Теперь он приходил на Бакунинскую просто так. Никакой особой необходимости в его помощи уже не было, но возникла другая — видеть Якова и даже Василя. Около них отступали тревоги, приходила надежда, что все образуется, что впереди ждет слава, безопасность, покойная жизнь. Статью о математической интерпретации процессов эволюции он отдал на прочтение Корягину. К ней приложил еще одну: преобразования Лапласа на полупростых группах Ли. Отдал скромненько, мол, просмотрите на досуге, а в душе — ликование: таких изящных, красивых работ у шефа не было.
От матери пришло письмо. Писала, что очень волнуется за него, снился плохой сон, пересказывать не станет, чтоб не сбылся. Просила в очередную посылку вместо сухой колбасы положить побольше глюкозы и аскорбиновой кислоты, с зубами стало неважно. Почему-то странный совет: залезть на антресоли, там в старом кофре должен быть клетчатый костюм, очень хорошего качества, пускай перешьет себе, перелицует и носит, материал хороший — двусторонний. А кофр не выбрасывать, он очень удобный и легкий. Она, видимо, забыла про костюм, привезенный отцом из Америки, конфисковали при обыске, еще при ней. Передавала привет соседям (жалкая попытка умилостивить чужих людей, незнакомых, чтоб не обижали сына). О себе ни слова. Лишь в конце две густо замаранные цензурой строчки. Попытался прочесть, но, кроме слова «ровесники», не смог ничего разобрать. Что-то в этом письме томило, была какая-то загадка. С этим старым кофром. Полез на антресоли. Квартира была пуста, соседи ушли на работу. Антресоль была длинная — во весь коридор, ползал по ней на животе, как огромный червь. Из-под соседского нищенского барахла выуживал обломки своей прежней жизни: гантели отца, заграничный эспадрон, измызганного голубого ослика — свою любимую детскую игрушку. Ослик добил. Лежал плашмя, уткнувшись в какую-то ветошь, и плакал. Когда-то ослик хранился в большой старинной шкатулке вместе с его первой соской и первыми стоптанными ботиночками. Шкатулку тоже забрали при обыске. Кофр был легким, несмотря на внушительные размеры, — стальной сундук, обитый по ребрам бамбуковыми полосками. Приволок в комнату. Кофр был пуст. Внимательнейшим образом обследовал изнутри все пазы и щели — ничего, только светлая рифленая сталь. С этим кофром притащился вечером на Бакунинскую. Мария Георгиевна стирала. Терла о волнистую блестящую доску голубое исподнее Якова. Василь у окна углубился в какие-то расчеты, а Миня Семирягин возился с моделью, изгибал остов, боком по-вороньи заглядывая в чертежи. Напевал тихонько одно и то же: «Тюх-тюх-тюх, разгорелся мой утюг». «Тюх-тюх-тюх», — смеясь, повторяла Люсенька, больная полиомиелитом дочь Марии Георгиевны. Мария Георгиевна ушла на двор снимать белье. Сказала:
— Поставьте чайник на керосинку. Яша скоро вернется.
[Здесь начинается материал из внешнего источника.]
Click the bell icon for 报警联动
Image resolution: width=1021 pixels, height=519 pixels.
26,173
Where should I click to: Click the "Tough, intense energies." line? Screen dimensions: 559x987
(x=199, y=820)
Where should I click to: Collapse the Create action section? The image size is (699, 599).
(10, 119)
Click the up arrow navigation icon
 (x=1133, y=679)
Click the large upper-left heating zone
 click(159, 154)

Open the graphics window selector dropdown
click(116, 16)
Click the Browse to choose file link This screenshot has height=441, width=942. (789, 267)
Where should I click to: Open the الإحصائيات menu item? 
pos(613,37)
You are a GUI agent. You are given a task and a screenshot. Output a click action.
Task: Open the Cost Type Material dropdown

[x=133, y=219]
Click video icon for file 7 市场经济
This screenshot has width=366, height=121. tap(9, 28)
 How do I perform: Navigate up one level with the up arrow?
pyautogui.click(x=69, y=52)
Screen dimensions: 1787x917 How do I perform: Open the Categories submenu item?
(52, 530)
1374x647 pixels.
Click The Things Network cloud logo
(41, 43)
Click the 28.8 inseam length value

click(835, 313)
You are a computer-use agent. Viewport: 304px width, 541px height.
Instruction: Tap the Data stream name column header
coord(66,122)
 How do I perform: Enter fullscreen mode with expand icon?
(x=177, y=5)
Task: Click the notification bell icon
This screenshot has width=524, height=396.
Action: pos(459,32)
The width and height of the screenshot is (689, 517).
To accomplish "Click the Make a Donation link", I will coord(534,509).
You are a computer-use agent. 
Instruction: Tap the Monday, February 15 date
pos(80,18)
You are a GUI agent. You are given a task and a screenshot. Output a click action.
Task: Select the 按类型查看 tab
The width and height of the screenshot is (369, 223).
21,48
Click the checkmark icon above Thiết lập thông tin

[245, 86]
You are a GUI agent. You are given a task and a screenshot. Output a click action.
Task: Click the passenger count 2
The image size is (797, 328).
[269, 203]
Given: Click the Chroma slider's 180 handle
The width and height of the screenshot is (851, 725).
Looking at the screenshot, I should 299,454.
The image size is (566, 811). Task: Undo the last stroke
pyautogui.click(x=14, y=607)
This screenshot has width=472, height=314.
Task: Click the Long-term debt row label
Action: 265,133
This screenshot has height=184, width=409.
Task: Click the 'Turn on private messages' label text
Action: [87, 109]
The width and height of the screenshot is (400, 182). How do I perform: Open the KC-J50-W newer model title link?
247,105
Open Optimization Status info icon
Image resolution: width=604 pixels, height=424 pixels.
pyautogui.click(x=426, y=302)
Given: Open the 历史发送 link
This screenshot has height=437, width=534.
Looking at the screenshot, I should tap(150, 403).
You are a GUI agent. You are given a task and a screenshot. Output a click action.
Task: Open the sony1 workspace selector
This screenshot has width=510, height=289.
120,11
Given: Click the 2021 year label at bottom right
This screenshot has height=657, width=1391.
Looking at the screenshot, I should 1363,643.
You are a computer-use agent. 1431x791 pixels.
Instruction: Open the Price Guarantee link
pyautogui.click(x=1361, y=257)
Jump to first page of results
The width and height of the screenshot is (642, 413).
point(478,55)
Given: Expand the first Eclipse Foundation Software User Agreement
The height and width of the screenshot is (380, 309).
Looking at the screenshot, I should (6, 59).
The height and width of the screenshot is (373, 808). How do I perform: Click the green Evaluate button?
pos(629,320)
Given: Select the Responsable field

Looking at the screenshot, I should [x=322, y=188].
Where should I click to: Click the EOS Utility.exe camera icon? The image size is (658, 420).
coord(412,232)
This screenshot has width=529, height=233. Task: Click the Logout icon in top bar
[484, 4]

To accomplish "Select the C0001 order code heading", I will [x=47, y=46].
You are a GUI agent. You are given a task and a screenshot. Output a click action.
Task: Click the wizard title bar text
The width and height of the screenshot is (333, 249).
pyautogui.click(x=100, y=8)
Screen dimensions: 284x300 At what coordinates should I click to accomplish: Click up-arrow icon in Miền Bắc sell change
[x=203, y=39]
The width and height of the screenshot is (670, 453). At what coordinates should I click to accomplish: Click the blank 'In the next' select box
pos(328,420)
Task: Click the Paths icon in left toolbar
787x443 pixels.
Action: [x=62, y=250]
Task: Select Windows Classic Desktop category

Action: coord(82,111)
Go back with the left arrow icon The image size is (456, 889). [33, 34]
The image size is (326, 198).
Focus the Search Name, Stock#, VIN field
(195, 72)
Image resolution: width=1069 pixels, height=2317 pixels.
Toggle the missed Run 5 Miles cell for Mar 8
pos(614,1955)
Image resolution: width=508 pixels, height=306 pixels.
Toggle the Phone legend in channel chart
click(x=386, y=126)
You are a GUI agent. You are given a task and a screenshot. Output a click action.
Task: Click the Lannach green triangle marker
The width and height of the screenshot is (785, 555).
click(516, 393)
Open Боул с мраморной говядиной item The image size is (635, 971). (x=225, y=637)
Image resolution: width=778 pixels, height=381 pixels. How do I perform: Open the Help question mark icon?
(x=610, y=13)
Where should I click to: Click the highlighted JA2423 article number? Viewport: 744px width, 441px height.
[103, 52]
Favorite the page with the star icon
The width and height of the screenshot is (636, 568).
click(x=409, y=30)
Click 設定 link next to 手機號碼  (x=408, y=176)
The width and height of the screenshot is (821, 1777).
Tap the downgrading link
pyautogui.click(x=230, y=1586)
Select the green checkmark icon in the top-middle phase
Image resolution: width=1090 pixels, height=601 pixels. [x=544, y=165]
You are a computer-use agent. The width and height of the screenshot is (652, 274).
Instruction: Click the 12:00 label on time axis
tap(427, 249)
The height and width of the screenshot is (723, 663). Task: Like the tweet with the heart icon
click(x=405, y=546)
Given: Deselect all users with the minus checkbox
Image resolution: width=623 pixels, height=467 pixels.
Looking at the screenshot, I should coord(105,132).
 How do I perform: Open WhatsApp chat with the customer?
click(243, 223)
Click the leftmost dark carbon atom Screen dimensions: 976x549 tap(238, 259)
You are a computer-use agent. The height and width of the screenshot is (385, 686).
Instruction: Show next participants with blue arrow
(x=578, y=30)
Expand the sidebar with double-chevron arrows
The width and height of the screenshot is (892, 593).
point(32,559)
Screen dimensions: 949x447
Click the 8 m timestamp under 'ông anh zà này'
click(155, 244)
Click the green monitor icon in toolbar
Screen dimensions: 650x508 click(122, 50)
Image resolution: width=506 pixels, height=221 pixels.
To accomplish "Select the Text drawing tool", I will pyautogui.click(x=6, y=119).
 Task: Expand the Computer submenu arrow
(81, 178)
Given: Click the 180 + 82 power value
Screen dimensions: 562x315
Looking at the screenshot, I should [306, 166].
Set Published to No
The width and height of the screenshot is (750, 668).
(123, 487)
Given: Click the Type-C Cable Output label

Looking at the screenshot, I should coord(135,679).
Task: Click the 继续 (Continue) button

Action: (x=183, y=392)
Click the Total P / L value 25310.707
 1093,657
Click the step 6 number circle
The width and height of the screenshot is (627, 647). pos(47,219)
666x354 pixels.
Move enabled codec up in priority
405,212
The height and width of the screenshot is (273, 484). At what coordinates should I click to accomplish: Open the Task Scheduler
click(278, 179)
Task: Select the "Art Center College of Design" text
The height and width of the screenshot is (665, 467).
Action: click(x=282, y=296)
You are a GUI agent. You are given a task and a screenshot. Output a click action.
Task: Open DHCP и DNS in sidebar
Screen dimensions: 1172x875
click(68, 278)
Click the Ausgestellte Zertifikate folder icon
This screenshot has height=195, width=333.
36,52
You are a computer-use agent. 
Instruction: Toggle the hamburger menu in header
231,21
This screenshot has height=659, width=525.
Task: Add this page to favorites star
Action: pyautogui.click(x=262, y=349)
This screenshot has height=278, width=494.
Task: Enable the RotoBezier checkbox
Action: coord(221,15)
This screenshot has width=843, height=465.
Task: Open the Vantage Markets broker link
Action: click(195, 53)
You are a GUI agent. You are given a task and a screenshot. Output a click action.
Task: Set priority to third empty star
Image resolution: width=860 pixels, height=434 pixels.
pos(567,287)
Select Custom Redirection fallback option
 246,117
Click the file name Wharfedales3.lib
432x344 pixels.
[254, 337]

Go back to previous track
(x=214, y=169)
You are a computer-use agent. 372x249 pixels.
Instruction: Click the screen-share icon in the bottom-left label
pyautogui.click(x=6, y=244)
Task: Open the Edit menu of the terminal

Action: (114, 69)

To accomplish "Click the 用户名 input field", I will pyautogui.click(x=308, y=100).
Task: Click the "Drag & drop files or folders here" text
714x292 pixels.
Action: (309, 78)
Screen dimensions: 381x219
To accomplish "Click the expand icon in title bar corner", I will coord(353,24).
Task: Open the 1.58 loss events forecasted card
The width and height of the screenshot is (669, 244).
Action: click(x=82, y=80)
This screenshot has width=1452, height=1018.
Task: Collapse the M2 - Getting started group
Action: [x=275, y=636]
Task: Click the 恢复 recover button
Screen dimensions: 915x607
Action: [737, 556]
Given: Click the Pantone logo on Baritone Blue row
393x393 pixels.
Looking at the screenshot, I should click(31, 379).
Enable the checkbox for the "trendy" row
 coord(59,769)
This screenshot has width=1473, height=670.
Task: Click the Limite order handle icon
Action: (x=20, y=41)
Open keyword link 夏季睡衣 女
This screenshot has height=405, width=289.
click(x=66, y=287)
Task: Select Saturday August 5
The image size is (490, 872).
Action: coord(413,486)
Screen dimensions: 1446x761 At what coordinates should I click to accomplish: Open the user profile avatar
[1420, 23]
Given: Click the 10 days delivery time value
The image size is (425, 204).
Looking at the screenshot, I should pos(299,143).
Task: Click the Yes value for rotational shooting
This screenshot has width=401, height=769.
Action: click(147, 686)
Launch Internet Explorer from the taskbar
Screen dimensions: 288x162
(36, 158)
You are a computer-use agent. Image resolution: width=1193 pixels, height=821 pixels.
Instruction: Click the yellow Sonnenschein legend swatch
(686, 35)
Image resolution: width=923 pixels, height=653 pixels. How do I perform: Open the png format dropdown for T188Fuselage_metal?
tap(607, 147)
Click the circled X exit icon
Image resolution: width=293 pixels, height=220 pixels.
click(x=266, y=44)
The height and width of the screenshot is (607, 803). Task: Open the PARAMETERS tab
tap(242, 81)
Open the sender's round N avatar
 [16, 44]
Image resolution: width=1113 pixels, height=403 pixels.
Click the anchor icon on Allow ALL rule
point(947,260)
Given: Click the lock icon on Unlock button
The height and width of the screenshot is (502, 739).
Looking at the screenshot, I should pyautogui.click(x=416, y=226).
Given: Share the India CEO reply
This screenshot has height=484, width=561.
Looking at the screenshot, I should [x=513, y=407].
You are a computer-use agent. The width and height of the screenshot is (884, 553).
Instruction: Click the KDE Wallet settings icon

Виктор вынул из кармана полкруга ливерной, купил в «трамвайке» — магазине трамвайного депо имени Петра Щепетильникова. Там всегда была свежая ливерная и серо-голубой «стюдень», как говорила соседка Дуня.
Люсенька посмотрела на колбасу и громко сказала:
— У людей просить не надо, люди сами дадут.
— Правильно, — одобрил Семирягин, — последнее это дело — людей просить. Тюх-тюх-тюх, разгорелся мой утюг.
— У людей просить не надо, — повторила Люсенька.